[start of Passage to read]

These proportions of active individuals at time t were then projected to time t+2, using equation (1) and the fitted transition probabilities. This step required knowledge of 2qx (total mortality), which we calculated using the fitted mortality curves for the active and the disabled, along with the population proportions active at time t (nqx = Π(x, t) nqxHD + [1-Π(x, t)] nqxUD).
Population proportions of active individuals at time t and t+2 are shown in Table 2, together with the age-specific transition probabilities (including total mortality) that agree with these two cross-sections. The health expectancies that correspond to these age-specific transition probabilities are shown in Table 3. (In order to avoid the use of age extrapolation in these tests, we calculated partial health expectancies at age 65, truncated at age 95.) These are the “true” health expectancies that the new method seeks to estimate.
The population proportions active at time t and t+2 shown in Table 2, together with overall mortality values (nqx), give us all the information to calculate the “known” elements of Equation (5), i.e., Ax, Bx, Cx, Dx, and Yx. We can then use these data as inputs in the optimization solver, with the goal of recovering the original parameters that generated the data and estimating corresponding health expectancies.

[end of Passage to read]
[start of Stored records]

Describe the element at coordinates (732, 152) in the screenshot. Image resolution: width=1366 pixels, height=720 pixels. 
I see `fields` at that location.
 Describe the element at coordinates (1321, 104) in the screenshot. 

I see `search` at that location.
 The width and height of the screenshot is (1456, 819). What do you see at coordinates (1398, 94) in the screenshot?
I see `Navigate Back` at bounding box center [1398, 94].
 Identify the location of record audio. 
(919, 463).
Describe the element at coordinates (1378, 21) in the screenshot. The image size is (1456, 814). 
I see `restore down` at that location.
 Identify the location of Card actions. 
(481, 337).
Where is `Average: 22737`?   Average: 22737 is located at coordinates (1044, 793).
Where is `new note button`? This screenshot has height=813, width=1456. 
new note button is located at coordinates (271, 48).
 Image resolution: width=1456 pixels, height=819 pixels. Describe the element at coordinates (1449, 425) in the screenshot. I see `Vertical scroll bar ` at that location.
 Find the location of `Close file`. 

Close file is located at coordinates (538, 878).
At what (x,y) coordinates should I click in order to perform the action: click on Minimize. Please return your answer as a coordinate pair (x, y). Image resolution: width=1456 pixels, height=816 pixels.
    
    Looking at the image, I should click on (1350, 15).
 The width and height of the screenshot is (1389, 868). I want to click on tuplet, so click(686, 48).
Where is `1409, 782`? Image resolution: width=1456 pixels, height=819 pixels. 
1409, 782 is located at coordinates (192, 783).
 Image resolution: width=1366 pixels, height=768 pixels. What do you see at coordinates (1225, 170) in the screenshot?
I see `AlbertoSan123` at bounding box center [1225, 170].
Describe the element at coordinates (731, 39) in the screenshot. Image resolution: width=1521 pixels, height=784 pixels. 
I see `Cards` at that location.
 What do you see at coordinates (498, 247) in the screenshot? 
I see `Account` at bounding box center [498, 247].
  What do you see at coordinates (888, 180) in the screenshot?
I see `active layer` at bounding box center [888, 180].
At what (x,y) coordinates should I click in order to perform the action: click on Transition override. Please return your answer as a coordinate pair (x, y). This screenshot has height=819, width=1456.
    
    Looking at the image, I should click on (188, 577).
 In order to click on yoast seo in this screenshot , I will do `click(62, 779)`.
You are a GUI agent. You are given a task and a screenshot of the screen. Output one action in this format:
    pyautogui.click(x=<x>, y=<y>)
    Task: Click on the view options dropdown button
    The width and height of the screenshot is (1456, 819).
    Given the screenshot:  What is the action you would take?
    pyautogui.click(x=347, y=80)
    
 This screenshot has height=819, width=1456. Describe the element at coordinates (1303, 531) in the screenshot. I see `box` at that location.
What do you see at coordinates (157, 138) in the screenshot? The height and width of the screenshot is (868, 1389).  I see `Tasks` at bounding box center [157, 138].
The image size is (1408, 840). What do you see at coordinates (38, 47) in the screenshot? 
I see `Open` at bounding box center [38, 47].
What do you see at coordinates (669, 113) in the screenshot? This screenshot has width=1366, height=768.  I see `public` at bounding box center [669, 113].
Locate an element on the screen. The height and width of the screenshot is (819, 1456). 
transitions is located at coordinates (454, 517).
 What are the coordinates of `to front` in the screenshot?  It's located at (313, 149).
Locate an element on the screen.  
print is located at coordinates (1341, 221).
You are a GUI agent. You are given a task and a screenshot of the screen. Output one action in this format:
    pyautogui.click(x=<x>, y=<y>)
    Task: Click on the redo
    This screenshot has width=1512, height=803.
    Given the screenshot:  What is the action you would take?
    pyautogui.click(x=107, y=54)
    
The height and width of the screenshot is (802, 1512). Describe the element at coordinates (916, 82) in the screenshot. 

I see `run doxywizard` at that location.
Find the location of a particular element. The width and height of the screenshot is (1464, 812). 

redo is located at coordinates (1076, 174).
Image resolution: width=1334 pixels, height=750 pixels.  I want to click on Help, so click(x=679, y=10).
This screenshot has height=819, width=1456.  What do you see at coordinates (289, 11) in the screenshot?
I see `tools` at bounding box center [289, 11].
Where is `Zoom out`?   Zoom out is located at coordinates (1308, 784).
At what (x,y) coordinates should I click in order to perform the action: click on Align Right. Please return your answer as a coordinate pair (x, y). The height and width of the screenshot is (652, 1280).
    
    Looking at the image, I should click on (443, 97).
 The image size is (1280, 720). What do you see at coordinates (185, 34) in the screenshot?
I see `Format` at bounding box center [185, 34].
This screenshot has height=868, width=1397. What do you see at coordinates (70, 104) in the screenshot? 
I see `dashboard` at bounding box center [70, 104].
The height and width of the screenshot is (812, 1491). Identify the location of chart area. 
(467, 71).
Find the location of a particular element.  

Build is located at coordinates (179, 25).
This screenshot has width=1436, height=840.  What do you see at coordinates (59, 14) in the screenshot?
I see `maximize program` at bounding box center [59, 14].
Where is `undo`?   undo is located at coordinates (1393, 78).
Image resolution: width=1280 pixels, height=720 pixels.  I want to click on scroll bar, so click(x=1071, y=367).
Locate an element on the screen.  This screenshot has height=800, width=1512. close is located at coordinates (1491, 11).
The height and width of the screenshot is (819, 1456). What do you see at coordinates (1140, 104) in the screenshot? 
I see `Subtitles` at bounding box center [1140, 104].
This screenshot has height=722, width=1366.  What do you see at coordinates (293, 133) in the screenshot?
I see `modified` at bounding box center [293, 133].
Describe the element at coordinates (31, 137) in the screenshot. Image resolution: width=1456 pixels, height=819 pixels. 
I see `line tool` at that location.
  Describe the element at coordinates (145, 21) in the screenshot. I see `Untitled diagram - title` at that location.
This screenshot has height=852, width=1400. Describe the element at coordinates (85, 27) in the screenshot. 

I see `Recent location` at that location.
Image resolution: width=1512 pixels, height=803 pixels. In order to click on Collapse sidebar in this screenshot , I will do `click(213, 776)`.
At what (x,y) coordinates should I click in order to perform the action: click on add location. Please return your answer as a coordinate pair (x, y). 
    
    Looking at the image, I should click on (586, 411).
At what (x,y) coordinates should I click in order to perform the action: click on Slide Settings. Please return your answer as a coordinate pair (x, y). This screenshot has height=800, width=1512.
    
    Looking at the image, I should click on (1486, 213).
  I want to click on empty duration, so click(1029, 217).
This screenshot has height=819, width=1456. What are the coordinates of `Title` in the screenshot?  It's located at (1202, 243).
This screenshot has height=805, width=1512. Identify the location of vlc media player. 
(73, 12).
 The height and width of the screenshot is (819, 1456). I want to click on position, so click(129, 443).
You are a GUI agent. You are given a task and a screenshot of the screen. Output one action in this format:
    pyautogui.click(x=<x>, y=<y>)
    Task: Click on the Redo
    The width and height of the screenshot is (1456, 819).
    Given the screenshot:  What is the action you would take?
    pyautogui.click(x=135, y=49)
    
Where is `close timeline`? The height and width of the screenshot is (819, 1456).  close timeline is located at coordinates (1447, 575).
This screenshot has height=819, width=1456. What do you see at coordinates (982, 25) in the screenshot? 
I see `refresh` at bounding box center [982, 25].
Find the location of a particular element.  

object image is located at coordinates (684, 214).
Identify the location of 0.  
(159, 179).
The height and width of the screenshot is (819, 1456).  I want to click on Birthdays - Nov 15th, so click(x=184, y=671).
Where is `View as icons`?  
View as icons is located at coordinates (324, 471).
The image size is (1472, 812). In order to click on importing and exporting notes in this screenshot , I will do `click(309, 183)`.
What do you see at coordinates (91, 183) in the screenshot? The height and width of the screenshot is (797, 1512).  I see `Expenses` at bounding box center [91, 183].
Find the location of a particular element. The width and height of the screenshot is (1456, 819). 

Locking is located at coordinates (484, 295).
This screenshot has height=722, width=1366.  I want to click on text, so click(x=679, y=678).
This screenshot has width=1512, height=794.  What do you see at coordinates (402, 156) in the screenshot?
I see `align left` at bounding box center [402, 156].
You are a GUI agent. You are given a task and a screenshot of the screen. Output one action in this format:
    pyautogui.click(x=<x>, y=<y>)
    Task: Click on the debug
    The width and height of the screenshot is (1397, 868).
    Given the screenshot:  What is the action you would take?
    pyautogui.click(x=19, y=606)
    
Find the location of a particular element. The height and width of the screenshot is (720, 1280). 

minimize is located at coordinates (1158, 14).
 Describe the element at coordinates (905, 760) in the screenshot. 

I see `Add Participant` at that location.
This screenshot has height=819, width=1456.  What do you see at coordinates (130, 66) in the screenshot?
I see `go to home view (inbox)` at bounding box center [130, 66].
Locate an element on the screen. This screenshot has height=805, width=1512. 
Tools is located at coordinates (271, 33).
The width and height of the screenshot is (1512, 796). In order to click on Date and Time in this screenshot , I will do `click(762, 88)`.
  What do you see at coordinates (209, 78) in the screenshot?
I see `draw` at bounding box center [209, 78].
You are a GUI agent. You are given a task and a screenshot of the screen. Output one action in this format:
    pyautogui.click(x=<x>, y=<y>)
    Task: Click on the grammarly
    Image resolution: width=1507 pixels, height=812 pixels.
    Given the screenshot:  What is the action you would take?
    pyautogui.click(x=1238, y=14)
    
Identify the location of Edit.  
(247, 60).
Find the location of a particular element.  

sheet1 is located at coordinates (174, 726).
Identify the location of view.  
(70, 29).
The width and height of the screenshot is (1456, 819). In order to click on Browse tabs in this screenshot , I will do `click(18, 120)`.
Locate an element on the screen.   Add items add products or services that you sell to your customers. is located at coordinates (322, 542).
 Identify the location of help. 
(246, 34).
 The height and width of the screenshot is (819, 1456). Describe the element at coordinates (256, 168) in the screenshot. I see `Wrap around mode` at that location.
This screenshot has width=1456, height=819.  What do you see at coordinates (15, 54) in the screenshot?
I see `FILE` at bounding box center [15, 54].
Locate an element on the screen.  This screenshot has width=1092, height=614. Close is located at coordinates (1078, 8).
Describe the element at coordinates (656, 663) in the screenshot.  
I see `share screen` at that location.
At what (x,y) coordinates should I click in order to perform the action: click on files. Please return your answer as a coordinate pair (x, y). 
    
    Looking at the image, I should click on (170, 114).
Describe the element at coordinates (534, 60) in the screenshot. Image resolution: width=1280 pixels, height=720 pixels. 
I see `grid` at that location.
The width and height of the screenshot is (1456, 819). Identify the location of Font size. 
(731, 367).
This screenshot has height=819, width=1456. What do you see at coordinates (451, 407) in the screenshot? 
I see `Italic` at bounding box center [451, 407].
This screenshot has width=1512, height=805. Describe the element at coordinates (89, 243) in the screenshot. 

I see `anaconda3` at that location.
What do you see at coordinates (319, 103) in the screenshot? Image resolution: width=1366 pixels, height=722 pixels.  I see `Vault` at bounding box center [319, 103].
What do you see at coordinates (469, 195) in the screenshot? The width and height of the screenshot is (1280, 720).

[end of Stored records]

In the text on estimating health expectancies, reproduce verbatim the stretch that opens with the words containing "These proportions of" and closes with "[1-Π(x, t)] nqxUD).".

## Expected answer
These proportions of active individuals at time t were then projected to time t+2, using equation (1) and the fitted transition probabilities. This step required knowledge of 2qx (total mortality), which we calculated using the fitted mortality curves for the active and the disabled, along with the population proportions active at time t (nqx = Π(x, t) nqxHD + [1-Π(x, t)] nqxUD).